Драгоценные мгновения уходили, как вода в сухой песок.
– Так. – Аргамаков резко отбросил папиросу прочь. Тянуть или что-либо менять было уже поздно. – Радена ко мне! Имшенецкий! Приготовиться!
– Подождите, Александр Григорьевич! Что все-таки стряслось? – Канцевич не спускал глаз с командира.
Барон уже был тут как тут, поэтому Аргамаков сказал сразу обоим:
– В Смоленске бой. Подробности неясны. Похоже, часть запасных опять вздумала свести счеты. За неимением в городе юнкеров – с нами. Ваша задача, барон, пробиться с эскадроном к казармам и держаться до тех пор, пока мы не закончим операцию. Больше выделить никого не могу. До города доберетесь эшелоном. Зря не рискуйте. Только держитесь. А мы тем временем здесь… Имшенецкий, заснул?
Ракета, дымя, пошла в голубое небо, и, салютуя ее полету, дружно громыхнули пушки…
Глава девятнадцатая
В ту ночь Селивачев спал плохо. Как, впрочем, и в предыдущие, с того самого дня, когда пришло официальное известие об отречении. Но если тогда еще жила надежда, что страна оправится от нанесенной ей раны, то спустя пару недель появилось твердое понимание: рана оказалась смертельной. Государственный организм не вынес, да и не мог вынести насилия над своей природой. Насилия тем более пагубного, что оно произошло в годы страшной и беспощадной войны.
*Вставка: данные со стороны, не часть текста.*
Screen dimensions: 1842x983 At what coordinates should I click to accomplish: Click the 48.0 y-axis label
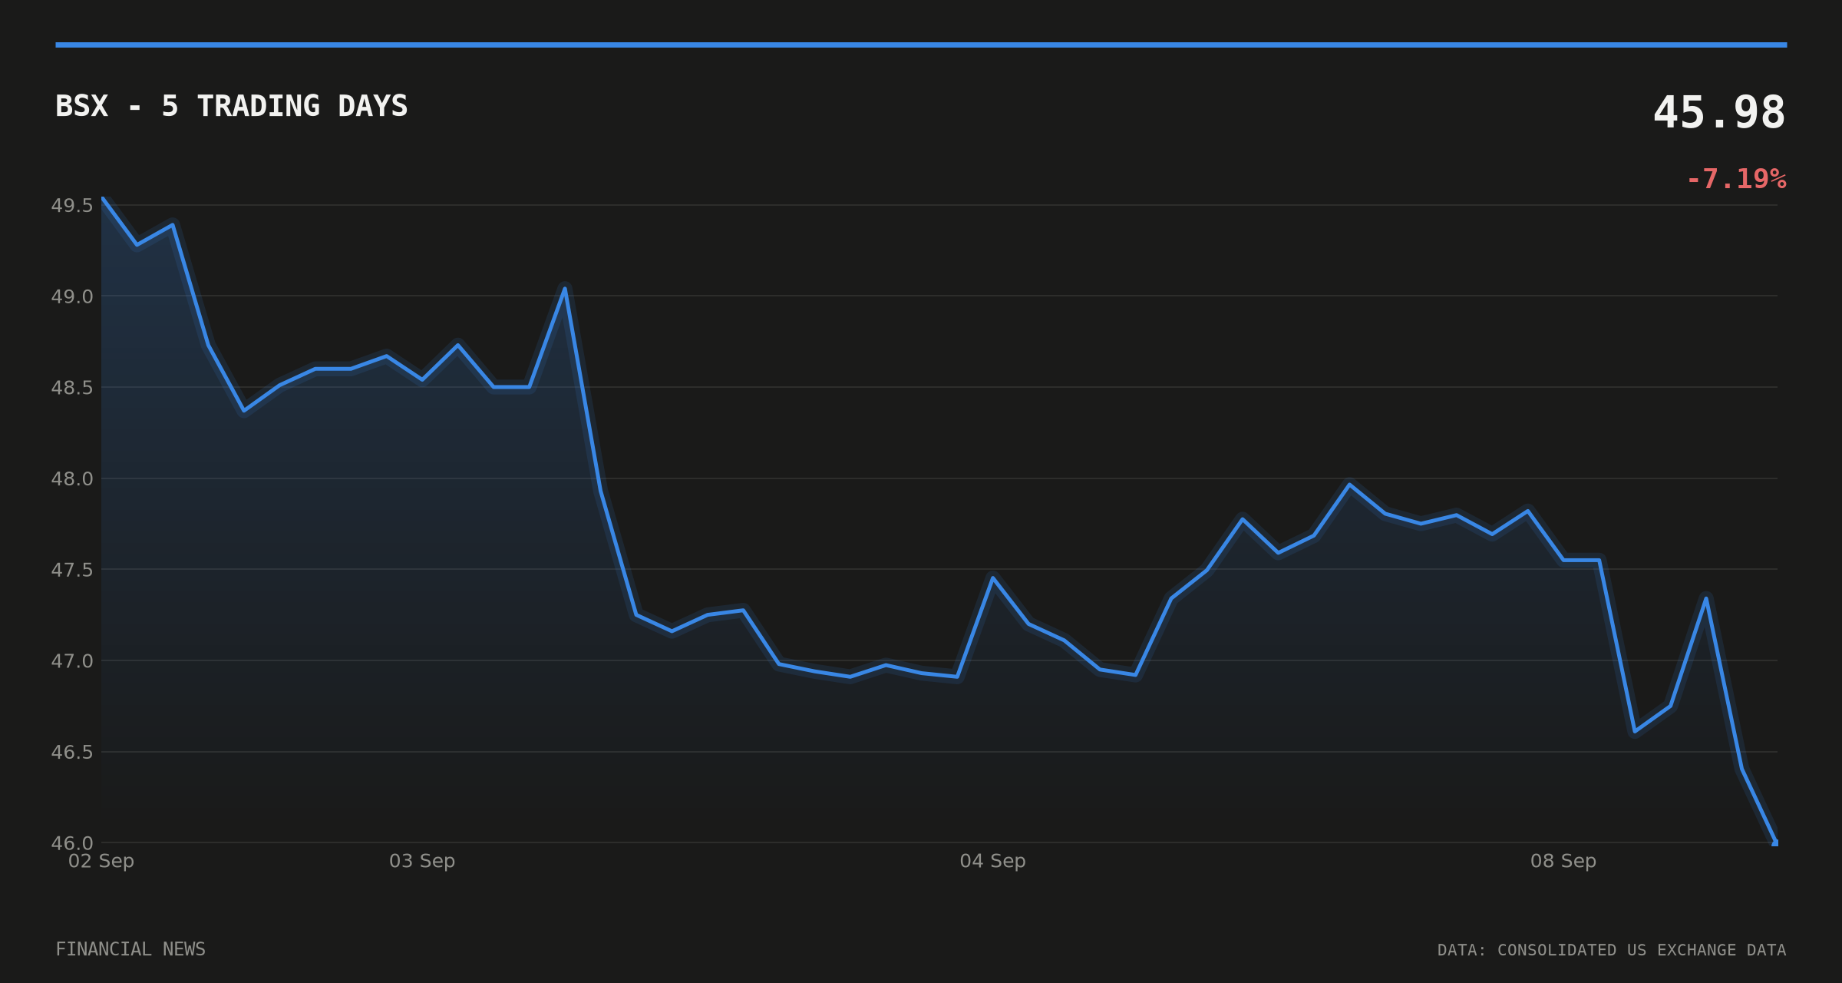pyautogui.click(x=71, y=479)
Какие-то люди ради своей выгоды решили принести в жертву целую страну. Уж очень им хотелось покрасоваться на переднем плане, почувствовать собственную значимость, продемонстрировать всему миру, что отныне и навсегда Россия пойдет по пути тех государств, которые всегда желали ей зла, а ныне по капризу судьбы стали ее союзниками.
Значимость оказалась дутой, выгода – сиюминутной, путь после первого поворота привел к пропасти.
Солдатские комитеты из наиболее говорливых и бестолковых солдат, а то и вообще полууголовного сброда, свели на нет приказы и распоряжения, ликвидировали дисциплину, и место могучей, крепкой духом армии заняла неуправляемая толпа…
Какое-то время Селивачев еще пытался подстроиться к власти, не мог забыть, что война продолжается, но все его потуги оказались тщетными.
И тогда генерал махнул на все рукой. Он быстро сдал, постарел, заболел всеми мыслимыми старческими хворями и в итоге был отчислен от должности и оказался в резерве чинов. Но должность все равно превратилась в фикцию, а резерв как-то незаметно сменился жильем на вольном положении.
Селивачев с горестью наблюдал за всеми перипетиями смоленской жизни до тех самых пор, пока даже наблюдение за нынешним абсурдом не стало казаться ему глупостью.
И тогда начался последний этап в жизни старого генерала. Он всецело отгородился от действительности, проводил дома все дни и вечера. В свою очередь город тоже забыл о нем, словно никогда не было на земле подобного полководца.
Приход Аргамакова ненадолго взволновал ветерана, но в итоге забылся к следующему утру. Если подумать, действия полковника были не менее безумными, чем беспричинная ярость толпы. Та грозилась разрушить все, до чего могла дотянуться, полковник же стремился спасти.
Напрасный порыв! Но все-таки Селивачев не выдержал и вместе с другими горожанами наблюдал, как четко и слаженно уходят в бой малолюдные части.
Эти воспоминания не давали заснуть всю ночь, когда же под самое утро сон снизошел до старого генерала, на улице поднялся шум, и кто-то грозно, не таясь, вломился в дом…
Кто-то! Не меньше дюжины запасных, да еще раза в два больше топтались в саду и за неимением других занятий ломали ветки на деревьях…
– Че будем делать со стариком, Фрол?
Едва успевший накинуть тужурку, генерал увидел перед собой мордастого солдата, очевидно, предводительствующего налетчиками.
– Со стариком? – Фрол приподнял губу, словно ей что-то мешало находиться в обычном положении.
Сердце Селивачева дрогнуло. Ему частенько, еще с полузабытой Плевны, приходилось смотреть в глаза смерти, но никогда он не находил ее такой бессмысленной и жуткой.
Глаза Фрола полыхнули красноватым отблеском.